As I got to know Ahmet better, I became adept at reading his moods. If I saw him getting bored or overwhelmed I’d suggest a trip to the bathroom. That was our code for cocaine. It helped him relax and gave him the energy to function for the long night he was inevitably about to have. Eventually, I felt comfortable enough to put in a few suggestions here and there, and to my surprise, Ahmet occasionally listened to them. Ahmet-fucking-Ertegun, friend of presidents and heads of state, immortal icon in the music business, was listening to me. Who could leave a gig like that?
Here it bears repeating that every silver lining at Atlantic came with a massive cloud. My proximity to Ahmet had serious drawbacks. He was an abusive man with a quick fuse. He’d call me stupid when I made a typo, or he’d hurl his favorite insult: peasant. In Ahmet’s mind, everyone who worked for him — maybe everyone in the world — was a peasant, except for Doug and Sheldon. Every time he’d berate me, I’d think, Am I stupid? That’s how he got in your head. Where Doug would charm his way in, Ahmet busted through like a battering ram.
I hated the groupie scene at Atlantic too. The minute one of Ahmet’s artists came into town the first order of business was to get them laid. Ahmet would say, “Get the girls,” and I’d call through his Rolodex until I found someone ready, willing, and able. These guys would fuck girls young enough to be their daughters without thinking twice. Ahmet took great pride in it, like he was the Turkish sultan offering his concubines.
No woman was safe, not even upper-level executives. One day, Ahmet saw everyone going into the conference room and followed them — he didn’t usually attend meetings — and he started the meeting by saying, “I have to tell you the most remarkable thing. Last night I went out to a concert. Afterward I went backstage with the lead singer and he had five girls lined up naked and we took turns fucking them, one after the other. Pussies are amazing.

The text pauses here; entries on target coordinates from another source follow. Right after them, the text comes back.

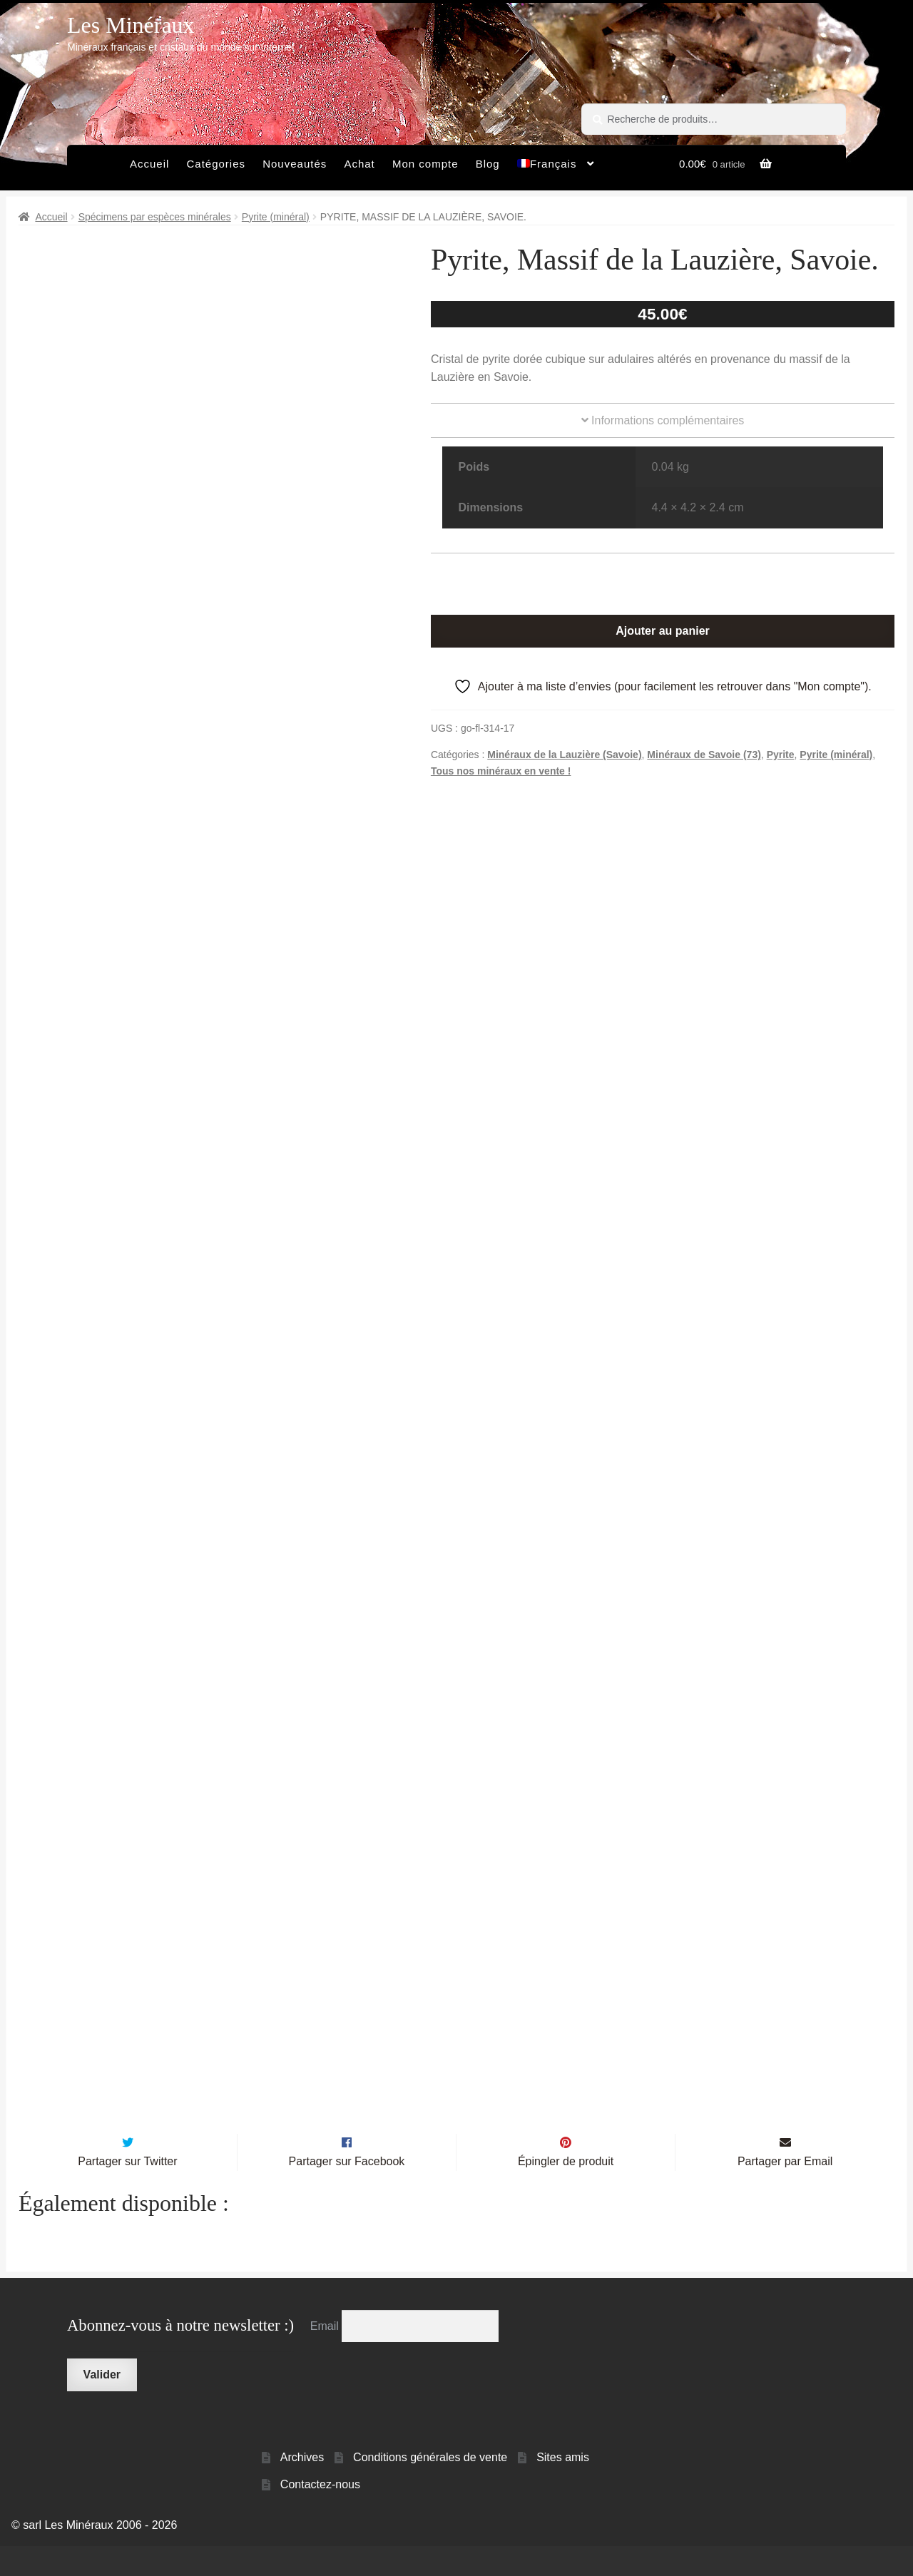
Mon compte (425, 164)
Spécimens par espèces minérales (154, 217)
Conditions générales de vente (430, 2487)
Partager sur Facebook (347, 2191)
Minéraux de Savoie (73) (704, 754)
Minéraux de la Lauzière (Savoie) (564, 754)
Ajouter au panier (663, 631)
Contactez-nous (320, 2514)
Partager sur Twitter (127, 2191)
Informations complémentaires (663, 420)
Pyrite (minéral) (276, 217)
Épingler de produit (565, 2191)
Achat (359, 164)
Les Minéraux (131, 25)
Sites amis (562, 2487)
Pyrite (781, 754)
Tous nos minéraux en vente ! (501, 771)
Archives (302, 2487)
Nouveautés (294, 164)
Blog (488, 164)
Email (326, 2356)
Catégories (215, 164)
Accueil (149, 164)
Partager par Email (785, 2191)
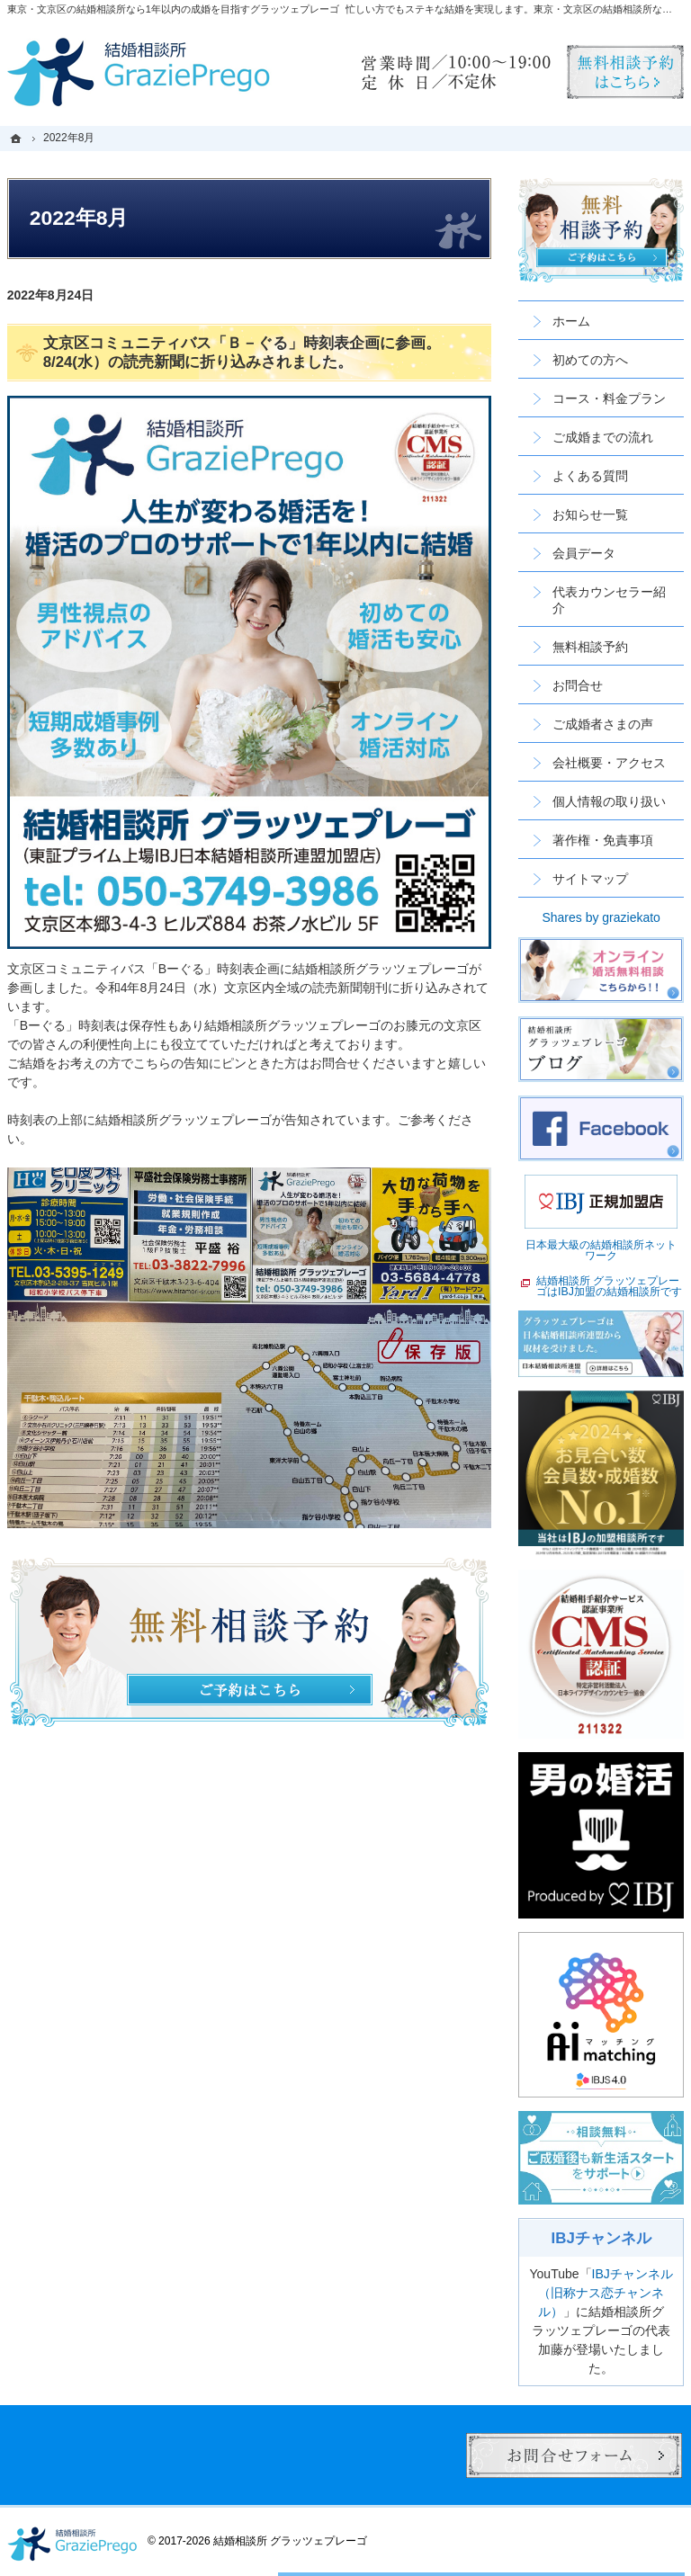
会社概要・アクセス (609, 763)
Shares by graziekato (601, 917)
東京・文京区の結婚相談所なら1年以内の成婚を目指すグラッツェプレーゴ (173, 9)
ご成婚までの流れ (602, 437)
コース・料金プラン (609, 398)
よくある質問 (590, 476)
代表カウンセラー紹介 (609, 600)
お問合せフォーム (574, 2455)
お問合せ (577, 685)
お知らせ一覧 (590, 514)
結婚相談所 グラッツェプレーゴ (290, 2541)
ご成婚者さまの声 (602, 724)
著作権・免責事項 (602, 840)
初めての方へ (590, 360)
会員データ (583, 553)
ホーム (571, 321)
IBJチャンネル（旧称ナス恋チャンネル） (605, 2293)
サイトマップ (590, 879)
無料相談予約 (590, 647)
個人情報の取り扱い (609, 801)
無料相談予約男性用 (625, 72)
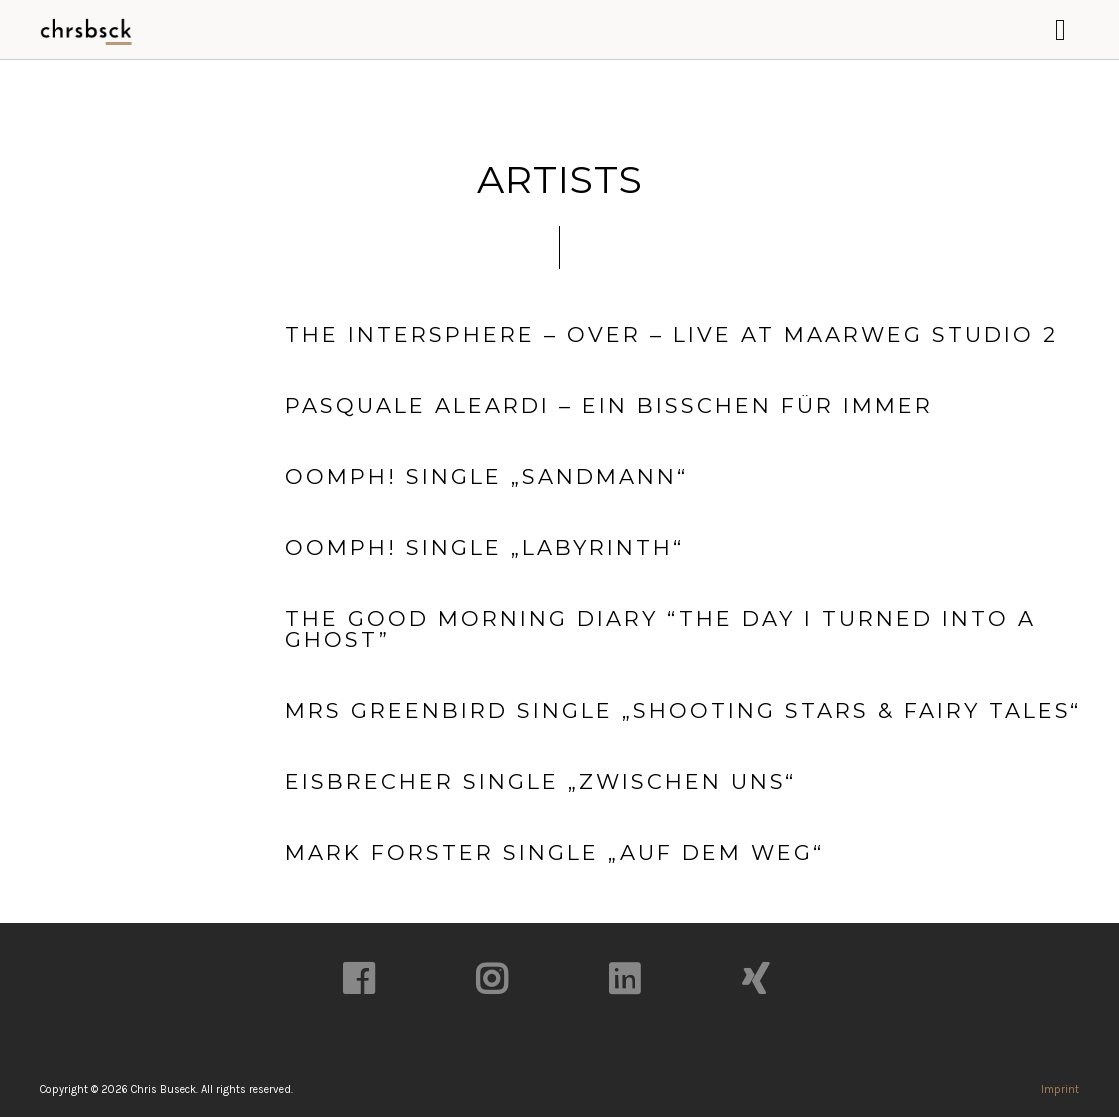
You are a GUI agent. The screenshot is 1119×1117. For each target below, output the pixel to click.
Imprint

You’re fucking them, and they’re a mess, but after we finished, the girls showered and they looked great.”
Not one man in the room said a word — they didn’t stick up for the women, who shouldn’t have had to listen to that story, and the women didn’t or couldn’t stick up for themselves.
It’s hard to explain why I put up with so much blatant misogyny. I had no female role models to look to for guidance. No woman had bucked the system and blazed the trail. In all the years I worked there, I saw only one woman stand up for herself. Atlantic distributed Atco Records, and a top executive there was cheating with his subordinate. His pregnant wife came to the office with a gun and said, “I’m going to blow your dick off.” Talk about blazing a trail. The woman also wrote a letter to corporate, but nothing happened. Her husband and his girlfriend both kept their jobs.
As for me, I needed the job too much to risk it. There’s an old joke Woody Allen tells at the end of Annie Hall: “This guy goes to a psychiatrist and says, ‘Doc, my brother’s crazy. He thinks he’s a chicken.’ And the doctor says, ‘Well, why don’t you turn him in?’ And the guy says, ‘I would, but I need the eggs.’”
Why didn’t I turn Ahmet in? I needed the eggs.